Without the pictures, print the lines from the one holding "Task: Select the yellow Highlighter tool" through the last line below, both included, exactly as they stand.

- Stored data
***
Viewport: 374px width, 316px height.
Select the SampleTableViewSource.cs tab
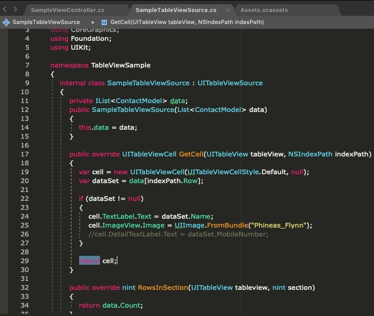(x=175, y=10)
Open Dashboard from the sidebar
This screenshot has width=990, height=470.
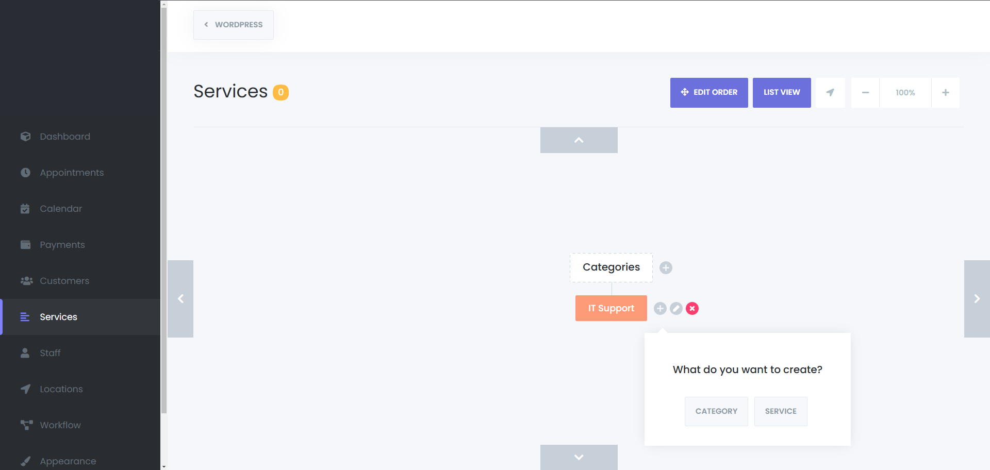[x=65, y=137]
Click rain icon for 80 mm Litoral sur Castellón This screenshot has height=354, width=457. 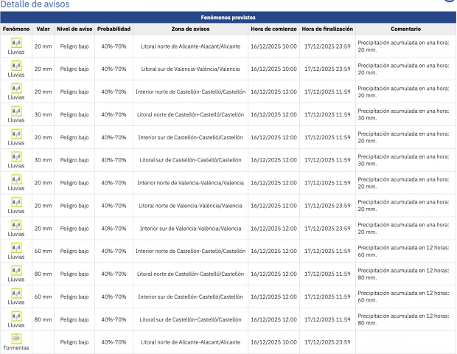click(16, 316)
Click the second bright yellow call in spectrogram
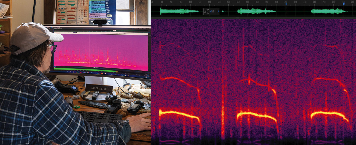This screenshot has height=145, width=356. click(x=256, y=115)
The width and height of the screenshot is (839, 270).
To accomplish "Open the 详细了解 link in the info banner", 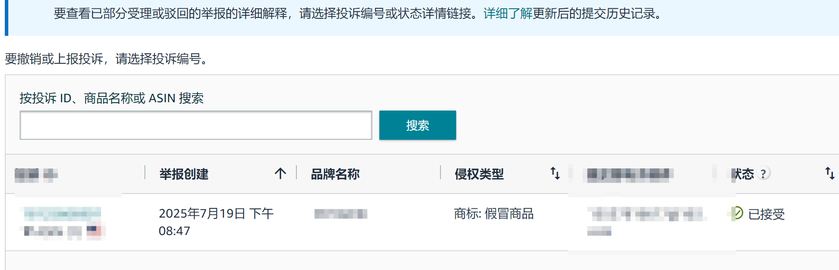I will tap(508, 14).
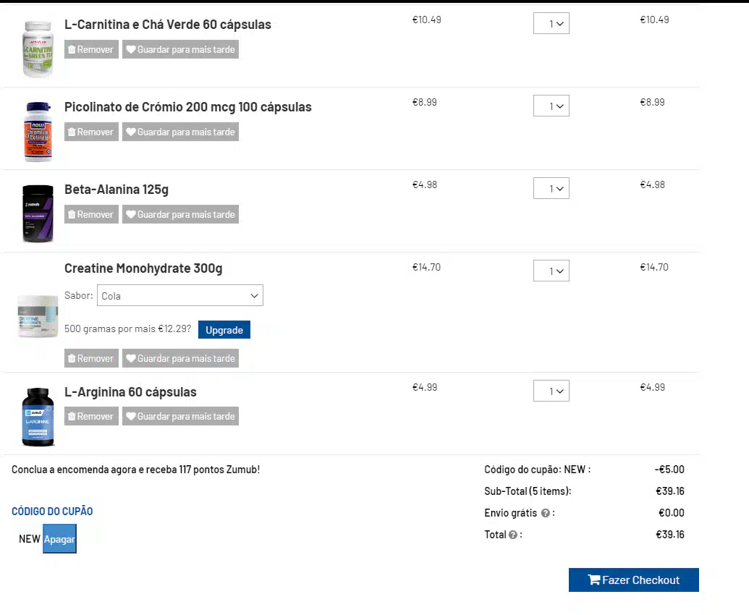
Task: Click help icon beside Envio grátis
Action: pyautogui.click(x=545, y=513)
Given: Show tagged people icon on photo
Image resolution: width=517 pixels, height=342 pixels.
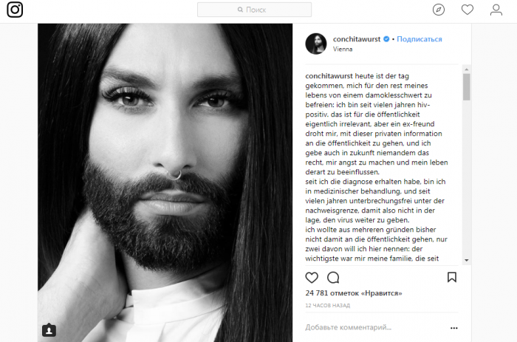Looking at the screenshot, I should pos(49,329).
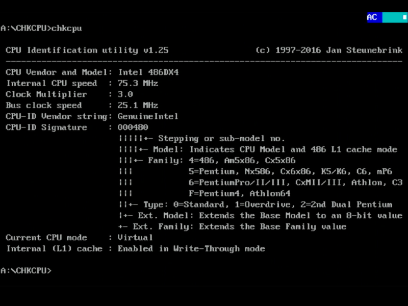Select the CPU-ID signature 000480
Image resolution: width=408 pixels, height=306 pixels.
133,128
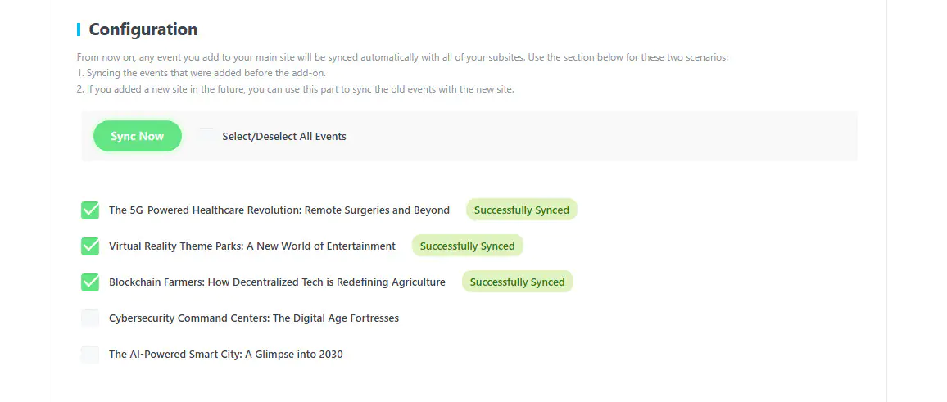Click the Select/Deselect All Events label
947x402 pixels.
click(x=283, y=137)
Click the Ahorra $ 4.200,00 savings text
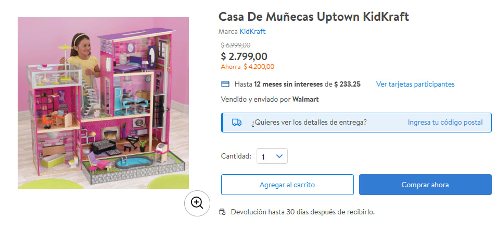Image resolution: width=497 pixels, height=230 pixels. click(x=248, y=67)
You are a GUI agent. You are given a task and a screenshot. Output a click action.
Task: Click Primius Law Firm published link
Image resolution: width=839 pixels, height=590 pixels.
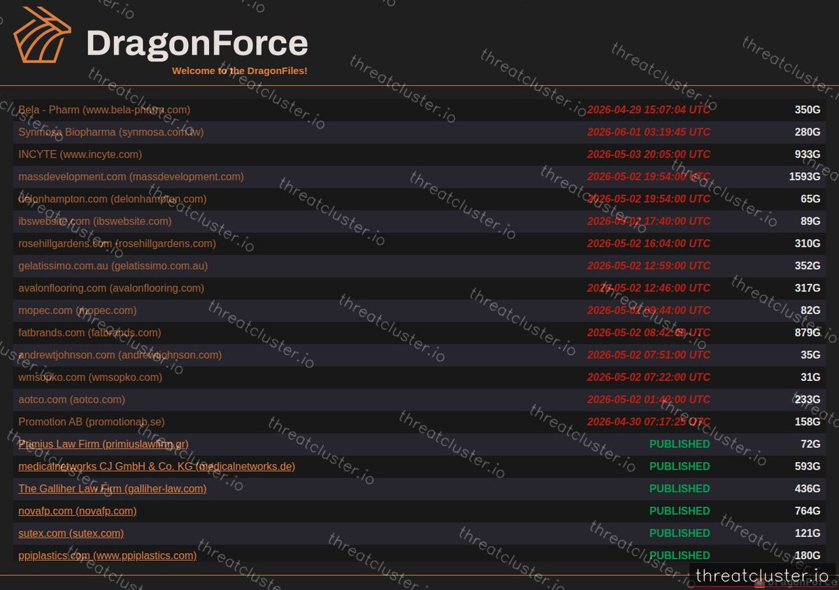[x=102, y=444]
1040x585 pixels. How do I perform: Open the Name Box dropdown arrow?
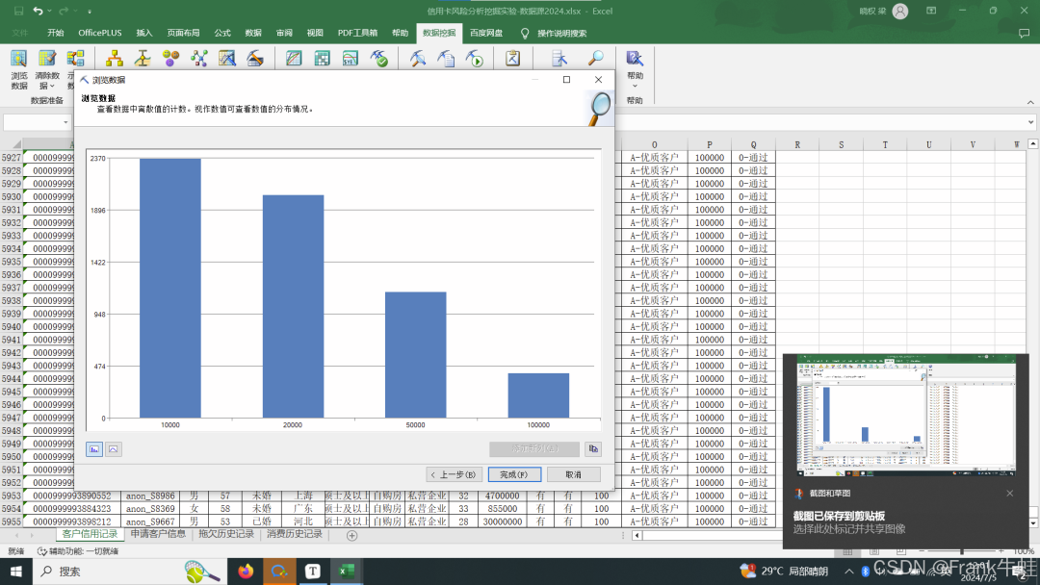point(65,122)
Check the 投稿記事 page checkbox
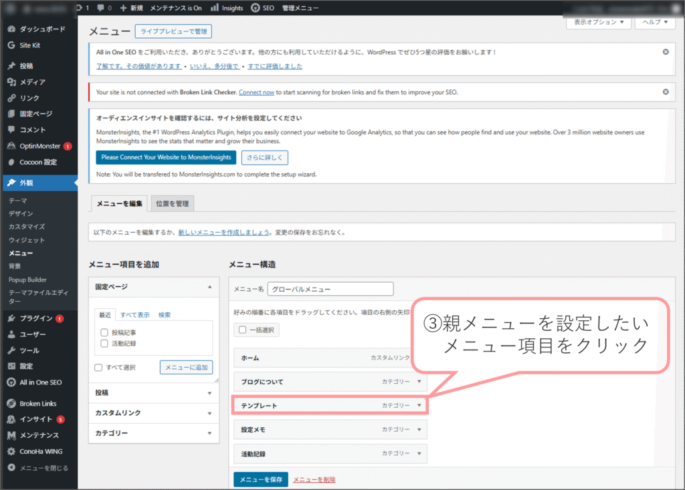The image size is (685, 490). (104, 332)
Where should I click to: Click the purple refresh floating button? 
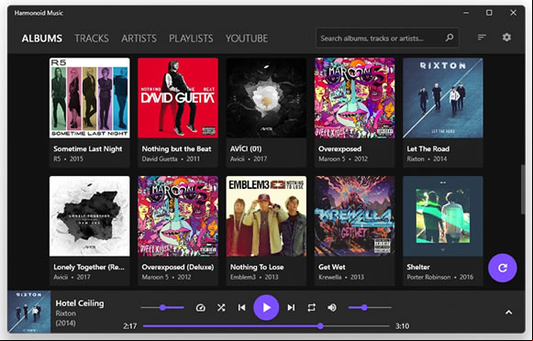(x=503, y=268)
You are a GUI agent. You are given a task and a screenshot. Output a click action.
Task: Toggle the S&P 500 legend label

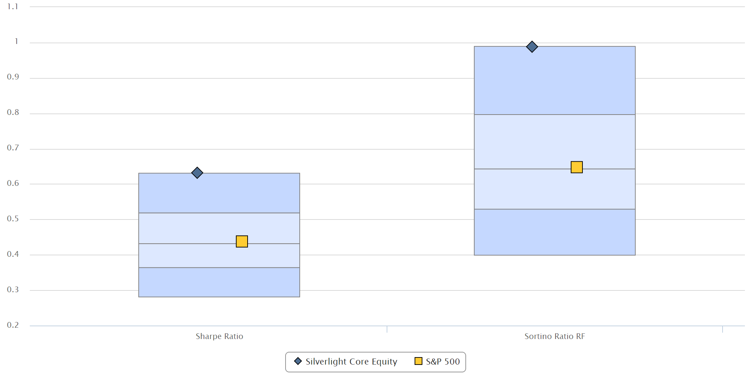click(443, 362)
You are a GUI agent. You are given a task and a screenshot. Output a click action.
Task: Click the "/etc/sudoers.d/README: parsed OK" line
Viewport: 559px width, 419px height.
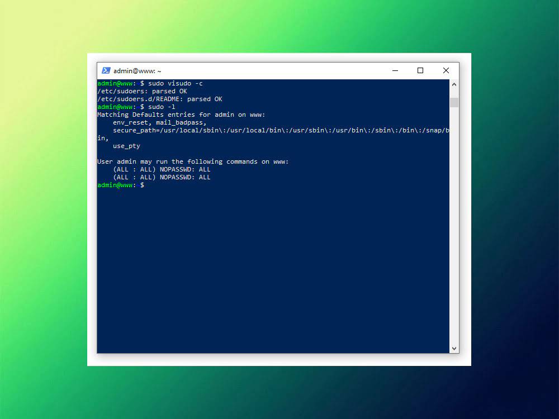159,99
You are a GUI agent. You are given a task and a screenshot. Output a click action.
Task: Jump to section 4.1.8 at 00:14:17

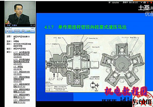coord(21,62)
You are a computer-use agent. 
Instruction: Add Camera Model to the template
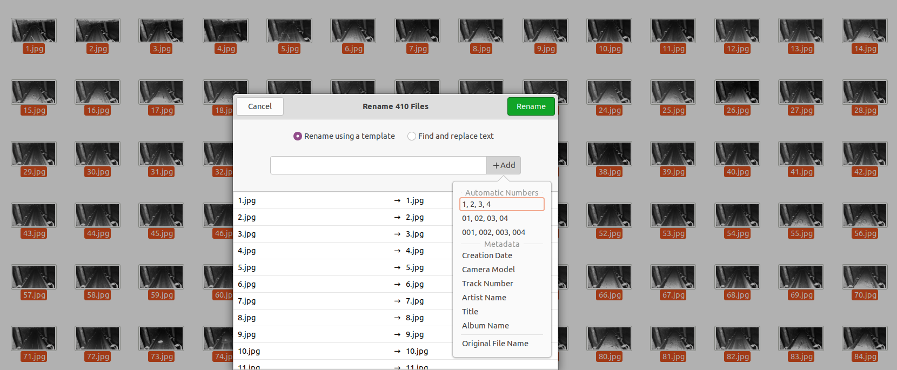tap(488, 270)
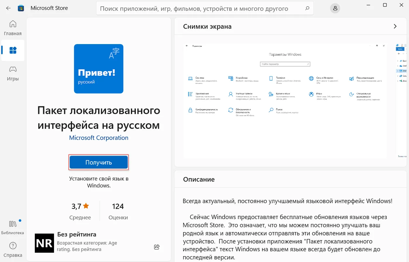
Task: Open the Microsoft Corporation publisher link
Action: pos(99,138)
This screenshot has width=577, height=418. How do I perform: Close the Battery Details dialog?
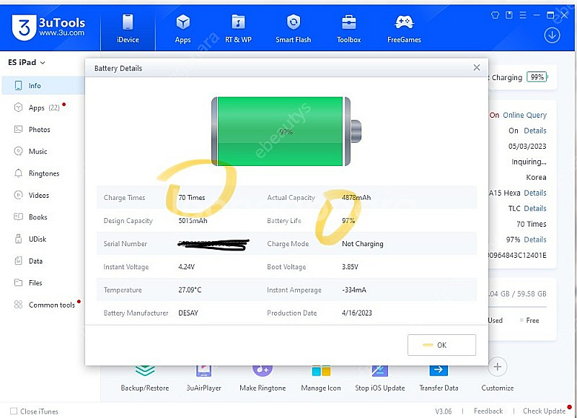[x=477, y=68]
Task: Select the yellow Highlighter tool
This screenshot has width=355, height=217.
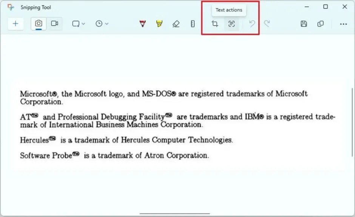Action: click(x=159, y=24)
***
- Answer to this exercise
Task: Select the yellow Highlighter tool
This screenshot has width=355, height=217.
Action: click(x=159, y=24)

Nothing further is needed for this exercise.